Making melodies

June 4, 2008

Melody can manifest itself in a variety of ways.

The composer takes a big breath and out comes a phrase that can, by default, be a lung-full of air. Human emotions and experiences infuse melodies: crying, shouting, talking, sighing, praying, scolding, questioning, calling… This is the emotional physicality behind a phrase of music. At least for me, a Western composer. (Melodies in other musical cultures are different.)

For a composer, melodic shapes and rhythmic ideas can arise out of words, verses, phrases, sentences and paragraphs. Meaning, the composer can look at words — usually lyrics or poetry — and they “hear” melodies. The melodies they compose can either go with the logical flow of a sentence as one would normally speak it, or the composer can twist it, distort the flow, dwell on a word, repeat a phrase or word, or stretch it out so long that you forget what the beginning of the sentence was.

Rameau and his club felt that the melody was the top note of the chord progression, and was driven BY that progression. The long line of Italian composers of musical drama have clearly put melody first: harmony is supportive.

Melodies can be assembled from chains of memorable little motives (listen to the opening of Beethoven 5th Symphony in your head — hear it? It’s all generated from that little idea).

Melodies can be manifesters (sic) of rhythm. Think Jobim’s “One note samba” and Beethoven’s 7th Symphony Allegretto.

Melodies can be written by putting notes a page by a composer or a bird with ink on its talons.

Melodies can be generated using note generating processes like the 12-tone technique.

Melody became the enemy in the post-Webernian revolution.

Melody can be called such sometimes only by the virtue that some musical element is in the foreground of the musical texture.

I heard some new songs last night by a well known composer. Beautifully written for the voice. Were they melodies? Uh, sure. She was singing the songs, so they have to be melodies. But why is it that some melodies are so damn memorable and others are not. Is it that some composers write in paragraphs and some in verse? and the memorable ones are usually in verse, because our brains can perceive phrase structure better in bite-sized pieces?

I have a friend who really is incapable of writing a melody. His melodies are all constructed. There is no emotion, no lung full of air, just note manipulation.

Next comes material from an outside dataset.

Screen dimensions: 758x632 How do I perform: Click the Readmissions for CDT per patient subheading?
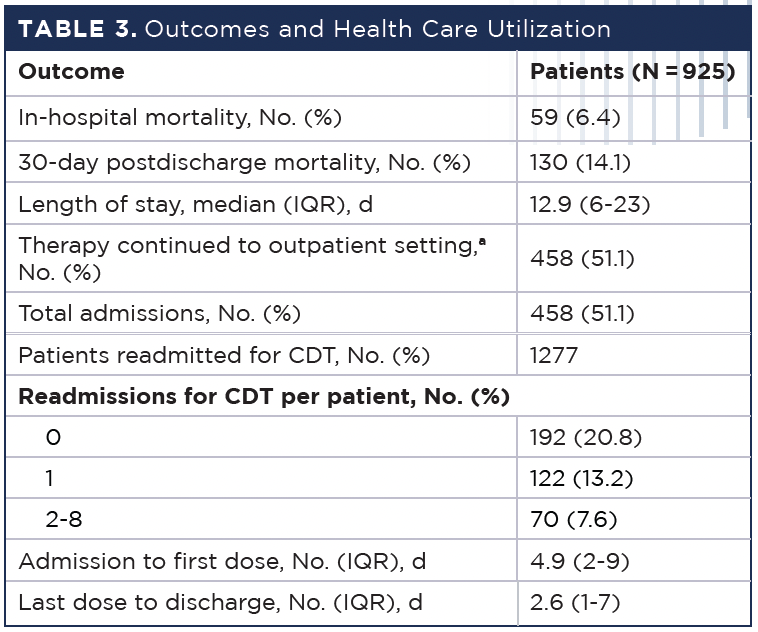264,396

Late composer/teacher Donald Martino told us regularly that “anyone can write a good tune.” We would nod and agree, but as the years go on, I just don’t think it’s true. When I graduated from Harvard, I asked my teacher, Earl Kim, whether he thought I was good at anything. “Roger, you write damn good melodies.” Being given this vote of confidence was encouraging.

Embracing melodies in the early 1980s was like a musical “coming out” for me. It took guts to do it, because most of your friends would call you a wuss. I’d be called conservative even though I didn’t and don’t think of myself as a conservative. I had to realize: this is who I am. I will never be the next Elliott Carter, nor would I want to be.

In my compositional technique, I compose the long line first, and from that, my composition has a foreground and scaffolding on which it can develop. If it is a song, the lyrics always come first. The melody colors and conveys the content and emotion of the words. An instrumental melody is free of the implications of those words, and its meaning can be whatever the listener imagines it to be.

Human beings, being monophonic instruments, will always embrace melody. To that end, there will always be room for new melodies.